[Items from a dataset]
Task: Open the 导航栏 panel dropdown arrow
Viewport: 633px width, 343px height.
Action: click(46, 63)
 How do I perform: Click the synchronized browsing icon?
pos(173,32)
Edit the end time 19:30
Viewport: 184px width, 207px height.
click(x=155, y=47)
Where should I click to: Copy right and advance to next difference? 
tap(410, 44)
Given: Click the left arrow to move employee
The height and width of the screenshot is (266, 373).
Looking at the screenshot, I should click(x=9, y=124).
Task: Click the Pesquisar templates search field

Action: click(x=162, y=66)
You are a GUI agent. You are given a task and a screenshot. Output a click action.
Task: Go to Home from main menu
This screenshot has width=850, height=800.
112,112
...
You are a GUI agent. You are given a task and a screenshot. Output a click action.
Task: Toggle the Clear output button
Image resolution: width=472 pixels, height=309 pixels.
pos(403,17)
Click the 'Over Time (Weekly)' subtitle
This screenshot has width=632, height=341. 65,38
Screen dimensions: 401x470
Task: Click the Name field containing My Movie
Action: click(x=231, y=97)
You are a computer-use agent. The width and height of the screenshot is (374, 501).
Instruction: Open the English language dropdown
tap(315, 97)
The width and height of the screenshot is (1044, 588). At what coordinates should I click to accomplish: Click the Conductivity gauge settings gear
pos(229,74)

- [BRIEF] Look over the records. Copy the lines that include the word "arrow".

- [TASK SOLUTION]
Task: Open the 导航栏 panel dropdown arrow
Given: Click the left arrow to move employee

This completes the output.